Years in the Bay Area: Life.
Current Gig: DeWolf is the host and founder of one of the best underground performance art shows in America, Tourettes Without Regrets. Part poetry slam, part circus and part rap battle, the event incorporates audience participation and an open mic, billing itself as “the fight club of underground art.” (Battle rappers and contortionists share cigarettes outside.) And it’s all run by the curious ringmaster: the red-headed stepchild of Scientology, DeWolf.
An outspoken critic against Scientology and his great-grandfather, DeWolf openly shares the tragic story of his grandfather, who fled the church and changed his name to protect his family. Now DeWolf channels his experience into his art, his movies and his show, which runs the first Thursday of each month and is now celebrating its 13th year.

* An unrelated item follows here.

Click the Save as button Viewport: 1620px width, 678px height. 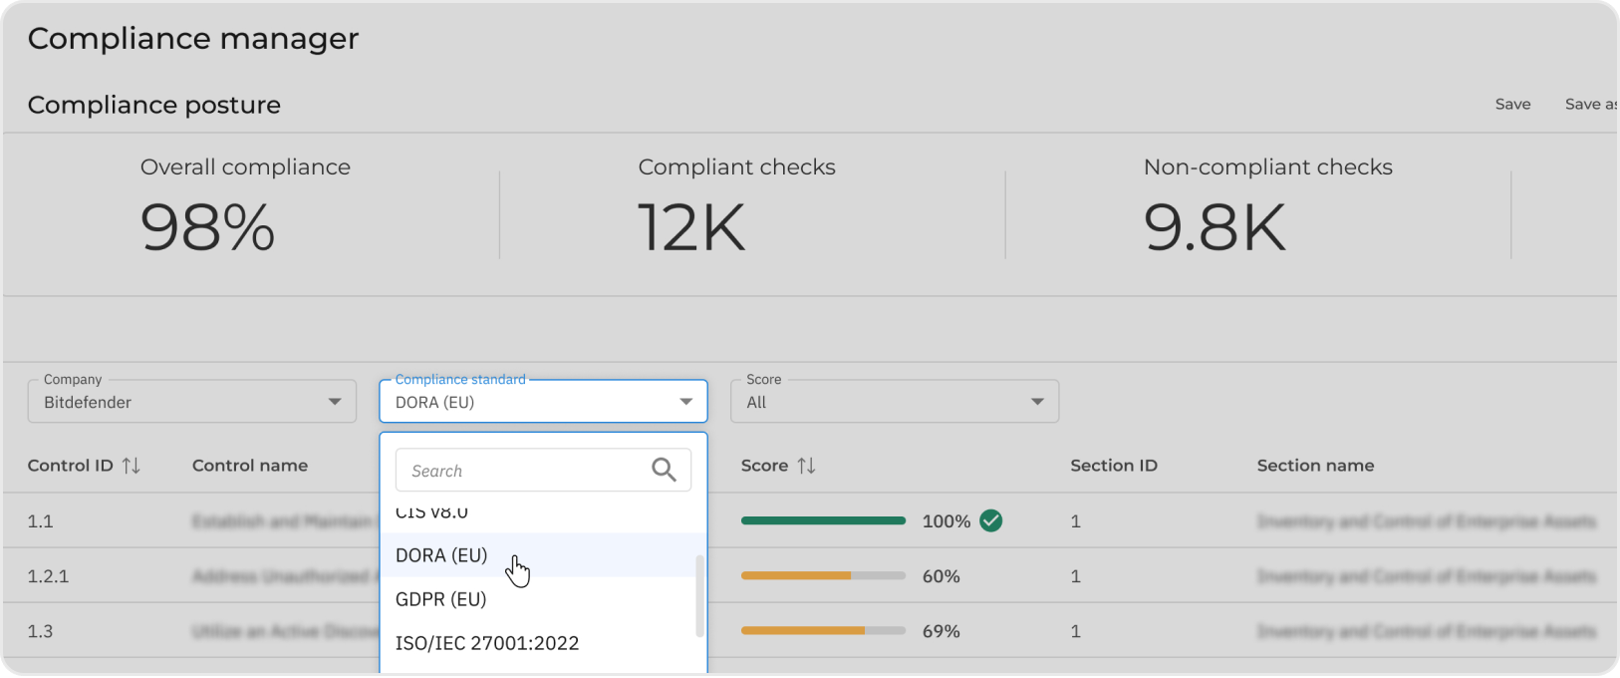(x=1590, y=104)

On Thursday, DeWolf will host Tourettes’s annual XXX show at the Mitchell Brothers O’Farrell Theatre. And if the monthly series is any indication, DeWolf won’t hold much back. (“Step right up, ladies and gentlemen,” he shouted into the microphone on a recent Thursday. “We’re about to play one of my favorite games on the planet: what’s in my pants!”)
DeWolf took a minute to sit down with The Huffington Post to talk about the future of Tourettes, the evolution of his art and why Scientology sucks.
So how did Tourettes get started? It started out of revenge because I kept getting kicked out of every open mic night in my hometown for reading disturbing material. The first time I went to a poetry slam, it was the only place that people wouldn’t kick me out; they would just give me low scores. I remember my first one, I read this really long, confessional piece and the judges just crucified me. One judge gave me a four and clarified that it was a “what for?”
Ouch. And this didn’t make you want to give up? I felt like there was no place for the mutants of art, and I wanted a clubhouse with all of them under one roof. The first incarnation was this really chaotic thing and I quickly learned that actual chaos isn’t very entertaining. When we decided to scrap it, we billed our final show as “the worst show ever.” Our goal was to get kicked out of the venue, the Stork Club in Oakland. We lit things on fire, cleared the place out with a fire extinguisher and at the end I had everyone come outside and urinate on me.
Did you get kicked out? No, they asked us back! The bartenders said they were sorry they didn’t have to piss otherwise they would have joined us outside. Those guys are impermeable.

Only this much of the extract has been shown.